Question orale de Marie Louis
Conseil municipal, 6/10/08

Violences urbaines à Bréquigny

Monsieur le Maire, chers collègues,

Je veux, ce soir évoquer la détresse qu’éprouvent certains de nos concitoyens victimes de violences urbaines.

En pareil cas, trois postures sont possibles : la première, pas constructive, serait d’exploiter cet événement ; la deuxième, irresponsable, serait d’être indifférent et la troisième, la seule acceptable est d’être pragmatique et efficace. J’insiste, je ne suis pas là, pour donner des leçons mais simplement pour poser un problème de sorte que, sereinement et collectivement, nous y apportions les meilleures solutions.

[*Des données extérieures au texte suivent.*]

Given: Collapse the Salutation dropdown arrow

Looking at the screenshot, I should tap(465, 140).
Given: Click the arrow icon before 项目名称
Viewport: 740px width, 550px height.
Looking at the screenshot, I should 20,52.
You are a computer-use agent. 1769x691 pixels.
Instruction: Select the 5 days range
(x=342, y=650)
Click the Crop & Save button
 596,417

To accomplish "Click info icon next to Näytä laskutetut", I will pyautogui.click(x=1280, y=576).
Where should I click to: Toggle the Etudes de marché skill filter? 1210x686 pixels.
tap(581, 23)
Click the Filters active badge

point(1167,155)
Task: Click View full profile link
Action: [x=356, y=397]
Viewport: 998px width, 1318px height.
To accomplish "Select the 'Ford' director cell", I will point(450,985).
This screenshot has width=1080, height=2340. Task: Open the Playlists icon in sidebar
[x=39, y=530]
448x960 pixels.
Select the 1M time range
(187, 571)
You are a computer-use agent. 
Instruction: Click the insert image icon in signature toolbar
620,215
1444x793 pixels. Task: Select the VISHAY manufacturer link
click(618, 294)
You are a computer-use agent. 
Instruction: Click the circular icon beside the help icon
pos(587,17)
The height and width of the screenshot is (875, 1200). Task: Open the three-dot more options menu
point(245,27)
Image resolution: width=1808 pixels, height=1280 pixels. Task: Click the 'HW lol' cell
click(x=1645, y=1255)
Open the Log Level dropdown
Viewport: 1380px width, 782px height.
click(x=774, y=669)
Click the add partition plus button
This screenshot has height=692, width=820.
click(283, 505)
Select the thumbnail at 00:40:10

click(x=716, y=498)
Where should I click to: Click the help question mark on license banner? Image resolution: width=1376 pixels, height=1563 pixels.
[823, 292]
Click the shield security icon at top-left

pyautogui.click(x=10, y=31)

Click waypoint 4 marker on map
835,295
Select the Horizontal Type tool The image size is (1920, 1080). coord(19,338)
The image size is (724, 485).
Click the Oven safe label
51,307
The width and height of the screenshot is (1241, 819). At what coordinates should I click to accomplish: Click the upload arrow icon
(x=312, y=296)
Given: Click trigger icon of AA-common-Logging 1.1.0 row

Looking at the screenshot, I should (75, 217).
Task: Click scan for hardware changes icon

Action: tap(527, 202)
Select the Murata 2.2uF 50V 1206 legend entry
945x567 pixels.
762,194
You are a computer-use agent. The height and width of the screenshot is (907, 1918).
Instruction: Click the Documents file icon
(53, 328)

J’ai rencontré les 5 personnes victimes des incendies de voitures la semaine dernière, dans le quartier Sarah Bernhardt. La violence de ces actes n’est pas facile à vivre et met les victimes dans une situation difficile. Comme toujours, ce sont des personnes de condition modeste. Et, nous savons tous que l’indemnisation ne couvrira qu’une partie du coût d’achat d’un nouveau véhicule. Le préjudice subi va, malheureusement, bien au-delà des frais inhérents au remplacement du véhicule.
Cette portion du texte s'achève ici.